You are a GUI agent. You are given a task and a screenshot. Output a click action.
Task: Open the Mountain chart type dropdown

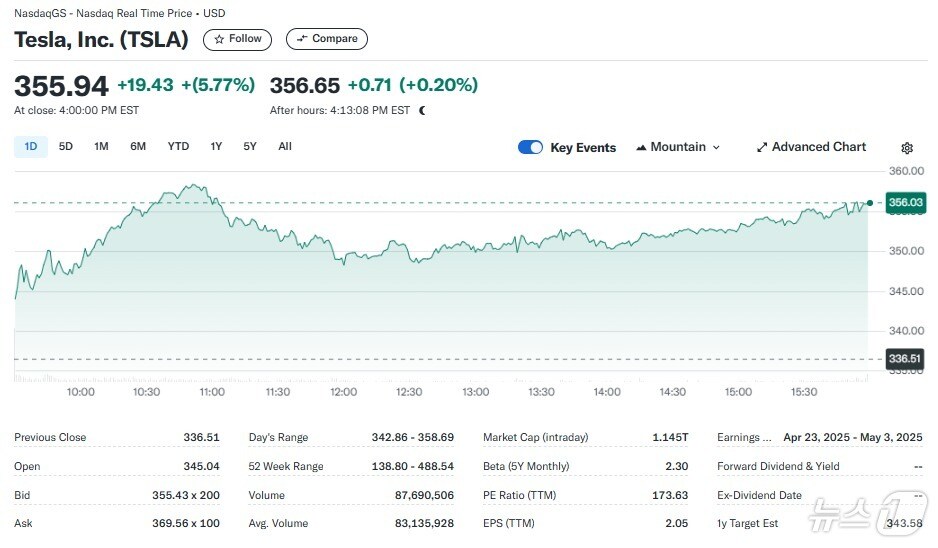[678, 147]
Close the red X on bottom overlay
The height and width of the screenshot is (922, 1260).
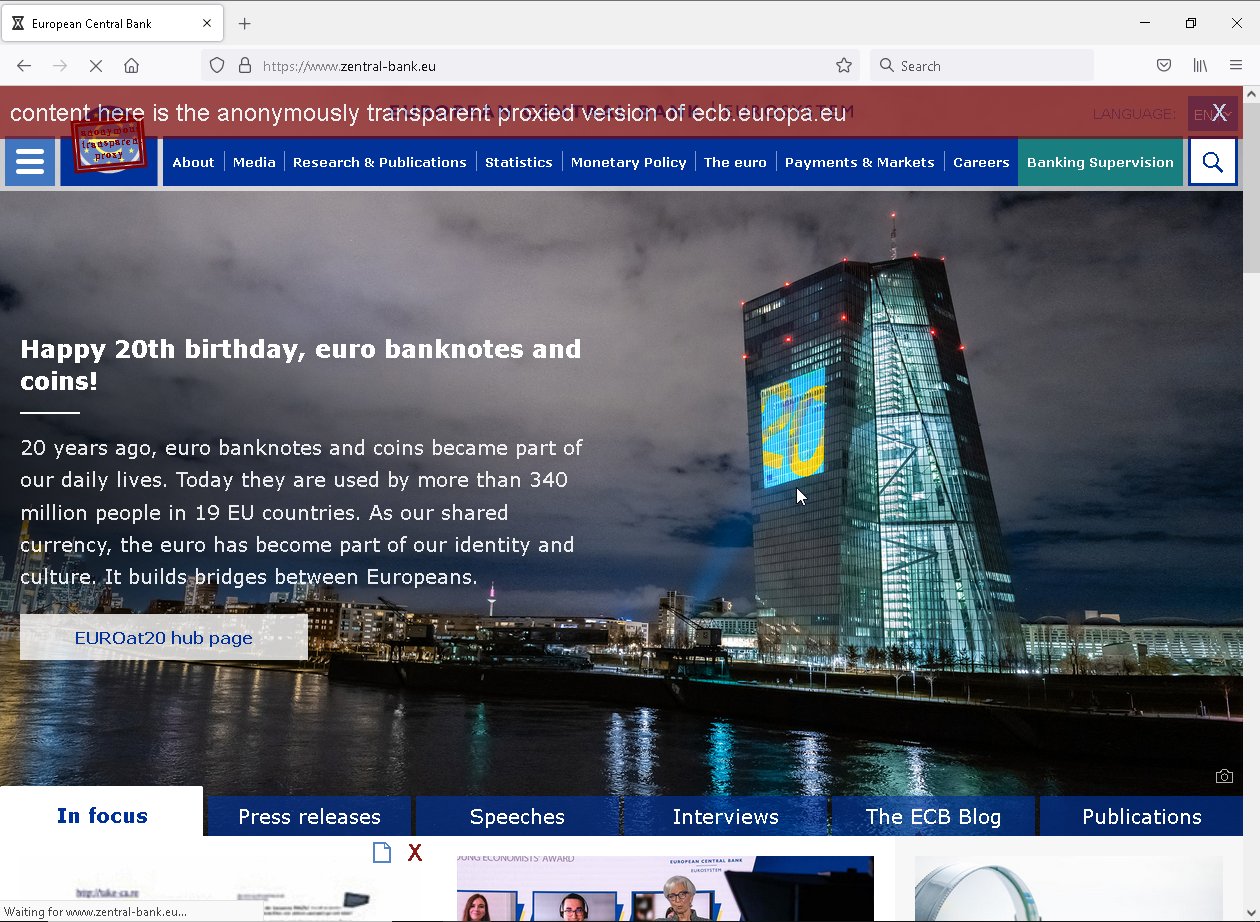415,853
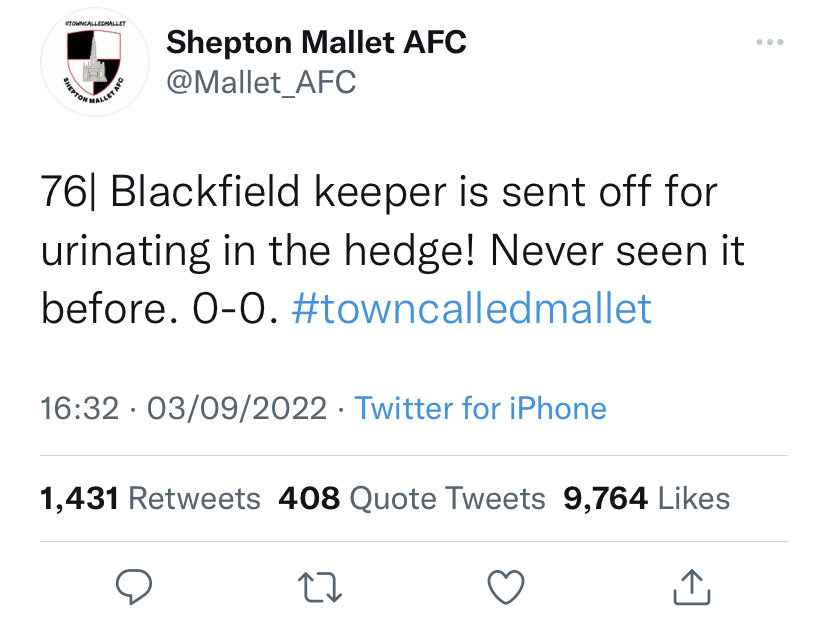Open the share arrow icon
The height and width of the screenshot is (629, 828).
[x=692, y=589]
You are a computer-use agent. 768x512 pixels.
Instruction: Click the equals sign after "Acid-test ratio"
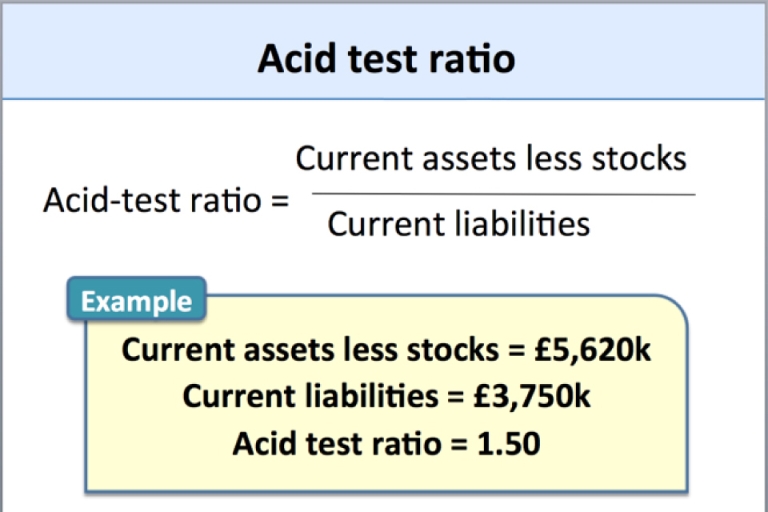[279, 201]
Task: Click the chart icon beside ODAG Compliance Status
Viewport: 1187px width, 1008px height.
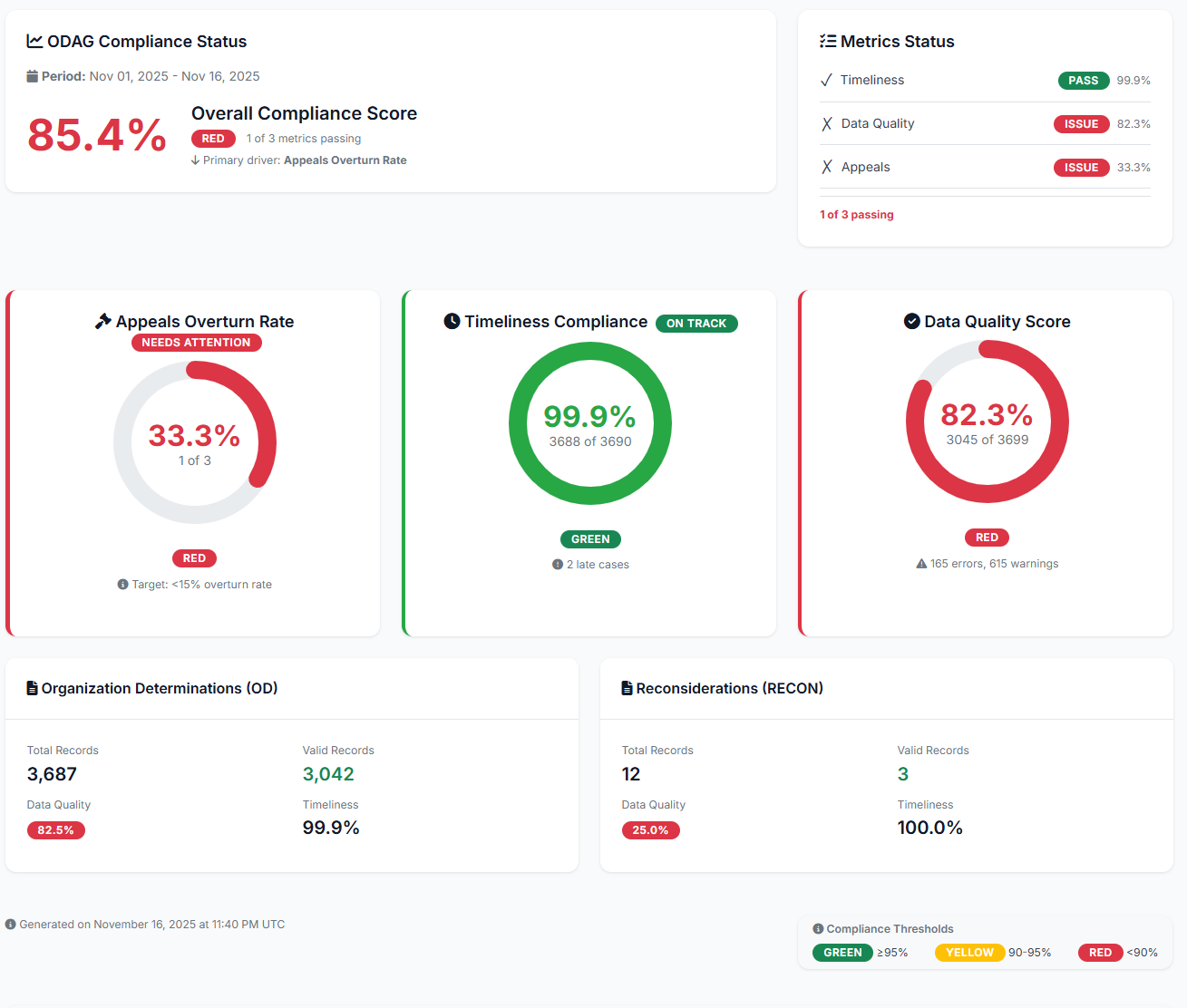Action: coord(33,41)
• • •
Look for the word "agent" in the data, then return every line that contains it.

◆ SOLVED EXERCISE:
You are a GUI agent. You are given a task and a screenshot. Output a click action.
You are a computer-use agent. 768x512 pixels.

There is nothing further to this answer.